Let $A$ be a $C^*$-algebra with an identity. If $A$ has a unique tracial state $\varphi:A \rightarrow \mathbb{C}$ i.e. $\varphi(ab) = \varphi(ba)$, $\varphi(x^*x) \geq 0$, and $\varphi(1) = 1$. I am trying to show that the double commutant of the image of GNS representation for $\varphi$ is a factor i.e. $Z((\pi_\varphi(A))'') = \mathbb{C}I$.

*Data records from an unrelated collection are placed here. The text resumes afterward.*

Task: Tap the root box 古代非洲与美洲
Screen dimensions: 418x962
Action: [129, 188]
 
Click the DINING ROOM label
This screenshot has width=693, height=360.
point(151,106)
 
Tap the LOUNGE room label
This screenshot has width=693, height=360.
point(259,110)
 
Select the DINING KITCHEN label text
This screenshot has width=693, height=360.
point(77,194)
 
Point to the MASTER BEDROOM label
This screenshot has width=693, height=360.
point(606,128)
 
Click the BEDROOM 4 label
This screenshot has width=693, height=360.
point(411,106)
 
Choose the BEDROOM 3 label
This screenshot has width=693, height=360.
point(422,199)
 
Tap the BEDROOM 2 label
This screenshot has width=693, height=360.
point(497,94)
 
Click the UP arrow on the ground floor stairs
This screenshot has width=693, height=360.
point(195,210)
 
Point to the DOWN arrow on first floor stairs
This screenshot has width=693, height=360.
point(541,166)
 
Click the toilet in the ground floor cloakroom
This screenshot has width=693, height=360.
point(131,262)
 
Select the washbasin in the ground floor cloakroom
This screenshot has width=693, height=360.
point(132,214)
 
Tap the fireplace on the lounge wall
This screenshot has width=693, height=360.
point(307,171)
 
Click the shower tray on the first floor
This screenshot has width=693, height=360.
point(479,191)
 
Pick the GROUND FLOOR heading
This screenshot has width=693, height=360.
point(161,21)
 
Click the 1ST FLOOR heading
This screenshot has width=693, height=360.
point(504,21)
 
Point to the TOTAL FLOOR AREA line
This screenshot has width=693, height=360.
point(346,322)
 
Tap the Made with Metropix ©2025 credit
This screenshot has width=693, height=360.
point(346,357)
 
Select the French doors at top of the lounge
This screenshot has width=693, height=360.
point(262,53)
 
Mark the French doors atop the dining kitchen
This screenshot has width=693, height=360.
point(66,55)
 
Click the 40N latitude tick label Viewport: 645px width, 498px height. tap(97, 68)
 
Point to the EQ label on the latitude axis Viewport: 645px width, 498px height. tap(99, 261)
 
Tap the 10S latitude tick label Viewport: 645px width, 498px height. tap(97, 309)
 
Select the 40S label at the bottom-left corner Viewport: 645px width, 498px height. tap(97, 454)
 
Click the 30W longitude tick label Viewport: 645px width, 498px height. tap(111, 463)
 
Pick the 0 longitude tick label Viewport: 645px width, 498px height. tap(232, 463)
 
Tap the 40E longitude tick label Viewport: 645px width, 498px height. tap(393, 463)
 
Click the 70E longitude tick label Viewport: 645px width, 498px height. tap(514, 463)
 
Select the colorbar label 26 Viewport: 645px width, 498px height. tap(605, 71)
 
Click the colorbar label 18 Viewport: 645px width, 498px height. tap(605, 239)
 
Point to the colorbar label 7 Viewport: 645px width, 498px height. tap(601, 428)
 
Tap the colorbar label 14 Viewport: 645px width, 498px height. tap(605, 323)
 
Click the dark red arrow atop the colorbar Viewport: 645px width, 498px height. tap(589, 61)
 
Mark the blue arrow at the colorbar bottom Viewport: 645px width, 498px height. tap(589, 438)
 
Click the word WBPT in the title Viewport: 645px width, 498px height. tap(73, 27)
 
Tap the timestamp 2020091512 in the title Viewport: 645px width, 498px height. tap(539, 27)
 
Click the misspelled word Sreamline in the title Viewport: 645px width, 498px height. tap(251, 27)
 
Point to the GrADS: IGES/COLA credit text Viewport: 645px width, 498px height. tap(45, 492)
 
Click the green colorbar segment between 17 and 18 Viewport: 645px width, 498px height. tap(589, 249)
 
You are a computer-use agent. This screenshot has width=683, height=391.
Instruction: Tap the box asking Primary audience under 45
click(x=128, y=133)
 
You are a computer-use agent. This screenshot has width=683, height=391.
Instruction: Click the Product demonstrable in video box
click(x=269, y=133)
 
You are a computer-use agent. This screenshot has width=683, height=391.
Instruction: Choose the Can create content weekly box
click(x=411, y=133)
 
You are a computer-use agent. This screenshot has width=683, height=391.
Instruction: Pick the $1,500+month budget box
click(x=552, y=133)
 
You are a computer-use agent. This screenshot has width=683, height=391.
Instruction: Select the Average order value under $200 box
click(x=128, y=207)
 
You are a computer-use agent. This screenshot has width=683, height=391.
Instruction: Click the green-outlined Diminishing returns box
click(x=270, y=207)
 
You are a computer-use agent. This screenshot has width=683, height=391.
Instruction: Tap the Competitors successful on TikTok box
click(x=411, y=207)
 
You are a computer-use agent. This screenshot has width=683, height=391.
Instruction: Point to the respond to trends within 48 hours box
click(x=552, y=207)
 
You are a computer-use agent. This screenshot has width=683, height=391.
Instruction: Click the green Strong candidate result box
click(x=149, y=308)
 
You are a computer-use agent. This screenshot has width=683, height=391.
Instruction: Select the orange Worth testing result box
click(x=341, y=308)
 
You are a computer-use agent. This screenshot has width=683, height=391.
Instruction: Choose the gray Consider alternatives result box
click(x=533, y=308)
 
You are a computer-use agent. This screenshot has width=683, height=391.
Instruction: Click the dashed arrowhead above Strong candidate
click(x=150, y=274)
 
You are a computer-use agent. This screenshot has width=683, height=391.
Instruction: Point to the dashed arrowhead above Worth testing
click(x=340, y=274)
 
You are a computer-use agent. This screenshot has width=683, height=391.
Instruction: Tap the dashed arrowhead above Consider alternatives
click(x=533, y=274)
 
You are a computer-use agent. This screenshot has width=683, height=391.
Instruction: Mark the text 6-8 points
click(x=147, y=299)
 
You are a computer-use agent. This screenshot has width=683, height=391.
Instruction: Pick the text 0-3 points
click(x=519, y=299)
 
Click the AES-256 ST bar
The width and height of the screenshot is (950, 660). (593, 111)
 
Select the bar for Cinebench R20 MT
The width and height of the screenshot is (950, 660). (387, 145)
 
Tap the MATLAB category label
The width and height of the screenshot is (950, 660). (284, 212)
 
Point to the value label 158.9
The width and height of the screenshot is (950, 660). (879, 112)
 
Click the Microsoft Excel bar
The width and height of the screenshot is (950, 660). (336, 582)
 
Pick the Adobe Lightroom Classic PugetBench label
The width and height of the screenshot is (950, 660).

Suppose that $Z((\pi_\varphi(A))'')$ is not a factor. There exists a nontrivial projection in $Z((\pi_\varphi(A))'')$ since $\mathbb{C}I$ is proper to $Z((\pi_\varphi(A))'')$ and using the fact the double commutant of projections in $Z(M)$ equals $Z(M)$. I am having trouble constructing tracial state to contradict the uniqueness. I know if I find a cyclic vector $\xi$ (maybe the trivial i.e. $1 + N_\varphi$), then I can construct at least a state $$\phi(a) = \langle \pi_\varphi(a)\xi, \xi \rangle$$ then $\phi$ is a state and maybe I can just it is tracial.
Let $P\in Z(\pi_\varphi(A)'')$ be a non-trivial projection. Write $\tilde\varphi(X)=\langle X\xi_\varphi,\xi_\varphi\rangle$ the normal tracial state induced by $\varphi$. We have $\tilde\varphi(P)>0$. Choose $s\in(0,1)$ with $s\ne \tilde\varphi(P) $ and define a state $\psi$ on $A$ by $$ \psi(a)=\frac s {\tilde\varphi(P)}\,\tilde\varphi(P \pi_\varphi(a)) +\frac {(1-s)} {\tilde\varphi(I-P)}\,\tilde\varphi((I -P) \pi_\varphi(a)). $$ Because $\tilde\varphi$ is a trace and $P$ is central, $\psi$ is a trace. Suppose that $\psi=\varphi$. Let $\{a_n\}$ be a sequence such that $\pi_\varphi(a_n)\to P$. Then $$ \tilde\varphi(P)=\lim_n\varphi(a_n)=\lim_n\psi(a_n)=s, $$ a contradiction. So $\psi$ would be a different tracial state on $A$. The uniqueness thus implies that $Z(\pi_\varphi(A)'')$ is trivial.